- _Brief_:
Reproduce the lines starting at the one that contains "Screen dimensions: 347x344" and ending at the one that contains "[x=245, y=423]", swapping "Average marker" for "Median marker" and leaving everything else unchanged.

- _Material_:

--- begin ---

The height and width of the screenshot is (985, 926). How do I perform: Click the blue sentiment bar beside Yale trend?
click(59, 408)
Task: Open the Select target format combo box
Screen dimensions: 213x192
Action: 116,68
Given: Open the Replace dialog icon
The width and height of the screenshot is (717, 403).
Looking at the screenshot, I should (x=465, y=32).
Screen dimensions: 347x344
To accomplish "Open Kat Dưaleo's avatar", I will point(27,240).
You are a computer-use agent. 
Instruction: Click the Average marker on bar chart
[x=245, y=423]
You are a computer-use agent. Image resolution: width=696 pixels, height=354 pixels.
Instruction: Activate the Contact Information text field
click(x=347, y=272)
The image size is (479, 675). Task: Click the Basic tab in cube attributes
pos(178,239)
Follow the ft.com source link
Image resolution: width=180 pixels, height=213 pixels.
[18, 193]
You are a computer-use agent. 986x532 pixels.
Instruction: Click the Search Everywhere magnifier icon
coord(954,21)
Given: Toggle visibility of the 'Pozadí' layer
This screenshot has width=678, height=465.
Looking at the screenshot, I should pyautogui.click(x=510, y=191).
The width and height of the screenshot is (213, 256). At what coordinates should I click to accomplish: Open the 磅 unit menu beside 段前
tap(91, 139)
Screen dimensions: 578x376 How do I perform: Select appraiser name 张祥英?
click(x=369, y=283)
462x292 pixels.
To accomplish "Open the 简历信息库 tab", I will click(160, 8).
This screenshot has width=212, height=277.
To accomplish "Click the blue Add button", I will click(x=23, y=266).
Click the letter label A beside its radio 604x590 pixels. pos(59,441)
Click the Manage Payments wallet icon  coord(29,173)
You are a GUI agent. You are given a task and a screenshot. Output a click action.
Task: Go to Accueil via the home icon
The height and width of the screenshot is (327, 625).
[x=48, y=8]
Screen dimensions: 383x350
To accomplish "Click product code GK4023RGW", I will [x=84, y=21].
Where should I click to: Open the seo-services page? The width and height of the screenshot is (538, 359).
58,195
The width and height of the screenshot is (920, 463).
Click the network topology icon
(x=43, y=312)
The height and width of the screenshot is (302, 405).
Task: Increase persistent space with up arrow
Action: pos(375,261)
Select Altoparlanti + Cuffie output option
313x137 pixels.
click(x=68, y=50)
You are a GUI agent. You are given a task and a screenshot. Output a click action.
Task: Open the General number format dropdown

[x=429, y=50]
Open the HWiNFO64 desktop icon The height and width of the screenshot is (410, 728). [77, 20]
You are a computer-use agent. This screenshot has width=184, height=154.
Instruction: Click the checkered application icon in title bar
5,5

--- end ---

- _Reply to the exercise_:
Screen dimensions: 347x344
To accomplish "Open Kat Dưaleo's avatar", I will point(27,240).
You are a computer-use agent. 
Instruction: Click the Median marker on bar chart
[x=245, y=423]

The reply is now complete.